Facial recognition firm ignores European enforcement actions, claims GDPR doesn’t apply
Clearview AI has stirred up a great deal of controversy with the way in which it populates its facial recognition system. The company has been caught vacuuming up publicly posted pictures from all over the world, for a purpose that users never intended (and did not grant consent for): law enforcement databases. At minimum, this behavior has violated social media API use policies and has gotten the company banned from many of the biggest names at this point. Some countries have also shown Clearview AI the door entirely.
The facial recognition firm was warned that it could face additional fines of €100,000 per day if it did not comply with CNIL’s prior orders. But Clearview has been dodging this sort of trouble in Europe since 2021, and there are no indications it intends to pay any data protection fines that the EU bloc as a whole hits it with. CNIL has said that it is in communication with the US Federal Trade Commission (FTC) about ways to compel the Manhattan-based company to pay its penalties.

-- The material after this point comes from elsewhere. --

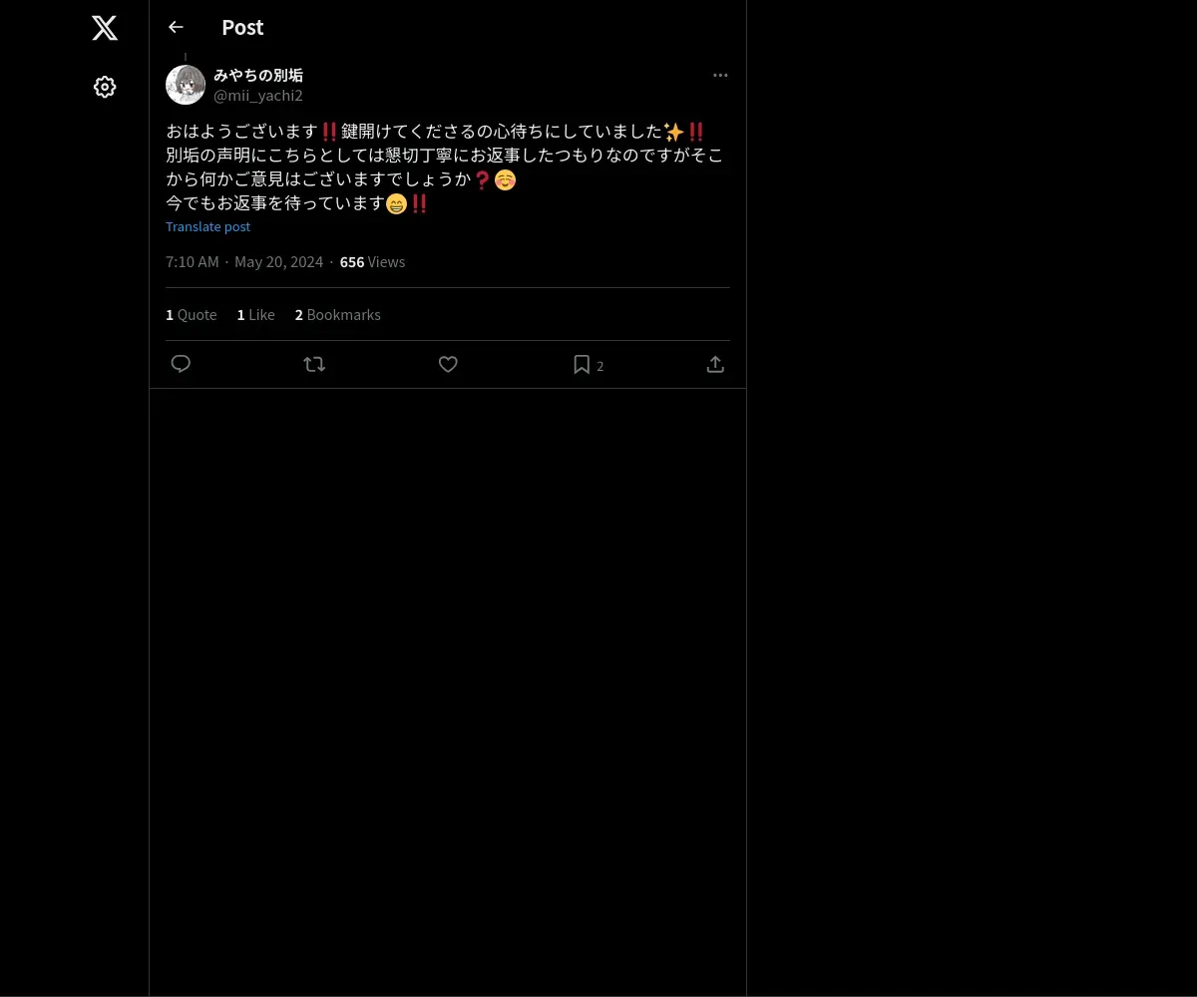
Task: Share the post with the upload icon
Action: (x=715, y=364)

France has not gone as far as to bar Clearview from offering its facial recognition services in the country, allowing it to keep its local website up, but the company appears to have been voluntarily steering clear of clients in the EU for several years now in a bid to avoid regulation. The company appears to do the vast majority of its business with US law enforcement agencies, and in the past some major retail chains in the country. In June 2020 the European Data Protection Board warned the company that its product was likely to be found illegal to use in the bloc.
Clearview AI has essentially issued boilerplate responses for several years when it is hit with data protection fines or other legal troubles in the EU, saying that it does not offer its facial recognition product in the region and that its lack of physical presence there means it is not subject to the terms of the General Data Protection Regulation (GDPR). The rules do make clear that anyone processing the personal data of EU residents, in this case biometric data, is subject to regulation regardless.

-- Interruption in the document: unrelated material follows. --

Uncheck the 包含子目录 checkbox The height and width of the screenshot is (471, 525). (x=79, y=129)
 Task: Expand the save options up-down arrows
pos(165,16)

While Clearview may well never end up having to pay these data protection fines, the penalties do serve some amount of purpose in providing an ever-growing barrier to setting up shop in the EU. They also serve as a warning to similar facial recognition firms that would try to offer a similar product in the region.
Data protection fines mount, but may go unpaid unless US government gets involved
Clearview AI has also received €20 million data protection fines from Italy and Greece (and €9 million from the UK) over its facial recognition scraping, the maximum amount that the GDPR allows for if 4% of the company’s annual turnover does not reach that amount. The company claims it has been valued at over US$100 million, but revenue estimates from various sources put its annual turnover at about $1 to $5 million.
In the past, the company has tried to defend itself with claims that it has scraped so many billions of images from around the world it is not reasonable to identify subjects from Europe or individual nations. This defense has been undercut by Clearview’s prior sales pitches of its facial recognition product in the region, however. Local police in Sweden made use of the system in the past, something that they were fined for by the national data protection authority. A list of Clearview’s clients leaked to BuzzFeed in 2020 indicated that law enforcement in about a dozen additional European nations had at least had contact with the company and may have used the software on a trial basis.
Clearview managed to raise $30 million from investors in 2021 in spite of its assorted difficulties, but the embattled facial recognition firm could very well wind up dissolved if it were forced to pay its data protection fines. This is far from the only recent money trouble it has had, with a 2022 lawsuit settlement establishing that it cannot sell its database to private entities in the US (in addition to being ordered to pay a total of $300,000). Law enforcement agencies in certain cities, such as Los Angeles, have also voluntarily banned the service after questions about how personnel were using it emerged.